The evening started with Rause’s Prospero’s Rooms in its European premiere –only two weeks after our friends in New York witnessed its world premiere. The brief but chilling piece must have lost much of its minutiae as it tried to make itself heard, but the ominous tolling of the clock and the silent measures (or so I thought!) just before Red Death snuffs out the life from Prospero made quite an impression. The composer’s experimentation with music representing colors may not be immediately apparent, but the music’s many colors definitely are.

As much as Joshua Bell’s lenient and organic violin playing did its best to help, Bernstein’s Serenade is not a work that I could care for: it is too much an intellectual exercise.

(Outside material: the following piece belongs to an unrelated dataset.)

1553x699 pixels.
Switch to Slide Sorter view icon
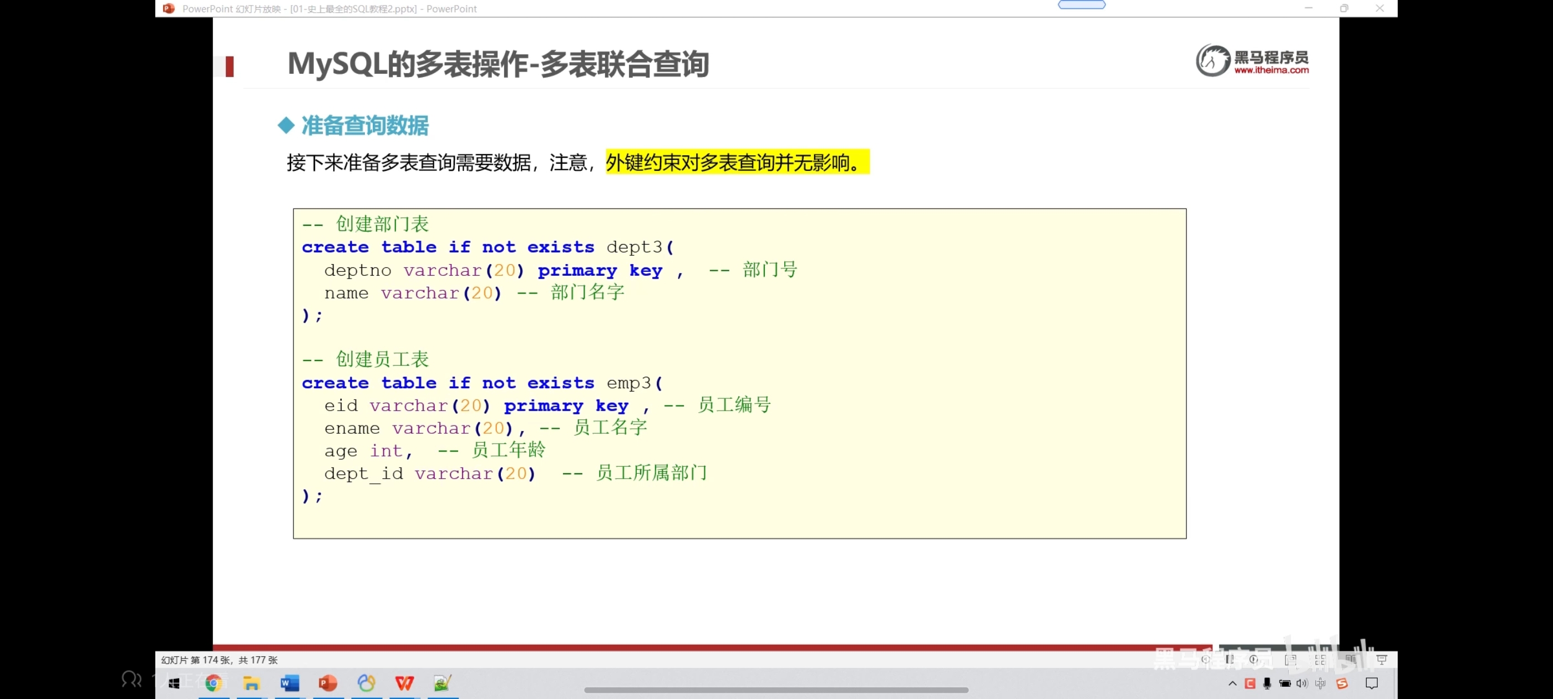click(1320, 660)
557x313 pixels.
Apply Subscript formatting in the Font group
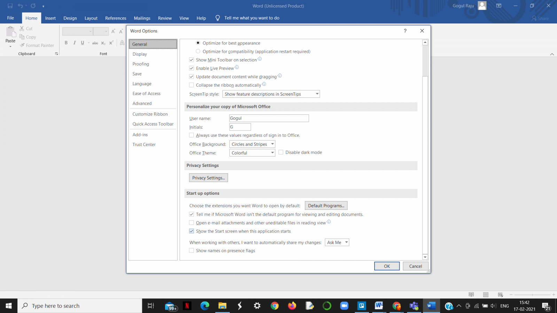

The theoretical design of the work, and the thought process that lies behind it is too much to digest, and the music, without its curricular connotations, fails to stand up on its own. That being said, the NYPO and Mr. Gilbert realized Bernstein’s ideas meticulously whether it be the contrapuntal elements in Phaedrus’ oration on “the duality of the lover and the beloved” or the final movement’s evocation of a high-spirited celebration.

The second half of the program was allocated to Tchaikovsky’s Symphony No. 6 in B Minor, Op. 74. I always pair the Pathetique with the New York Philharmonic for two reasons: first, my favorite recording of the work is by the NYPO (Leonard Bernstein’s tortured, exhausting 1986 live recording for Deutsche Grammophon), and second, the only live performance of the symphony I’ve attended before this evening was by the NYPO (with Lorin Maazel in Avery Fisher Hall in 2004 -a dreadful experience). Alan Gilbert’s take on the work could not be more different from Bernstein’s, but it was just as effective. The first movement’s lush and capacious love themes were treated economically, almost like a remake of a classic love story form a modern and more dynamic perspective: there was nothing in the essence of the work that was lost. Under Mr. Gilbert, NYPO’s strings can shape shift with extraordinary agility. They were equally convincing in the Allegro non troppo, when they synthesized with the sweet woodwinds and in the final Andante mosso while projecting the harsh callousness of approaching death. The orchestra’s dancing rhythm in the Andante shone the spotlight on the woodwinds, while the ferocious third movement ricocheted the strength of the orchestra’s brass section.

In conceptual terms, it is not all that unusual for the audience to burst into applause after the third movement as they did tonight: Tchaikovsky’s symphony is, in many ways, an allegory for life. It gives us three of its main tenets in three movements: love, dance and celebration, which is a good enough reason to clap for in exultation. And there is, again conceptually, nothing to applaud for in the final movement which symbolizes death. The urgency for giving an enthusiastic ovation at the end of this remarkable performance was understandable, but Alan Gilbert remained with his back to the audience, refusing to acknowledge the applause, and broodingly implanted a few seconds of total silence into the music.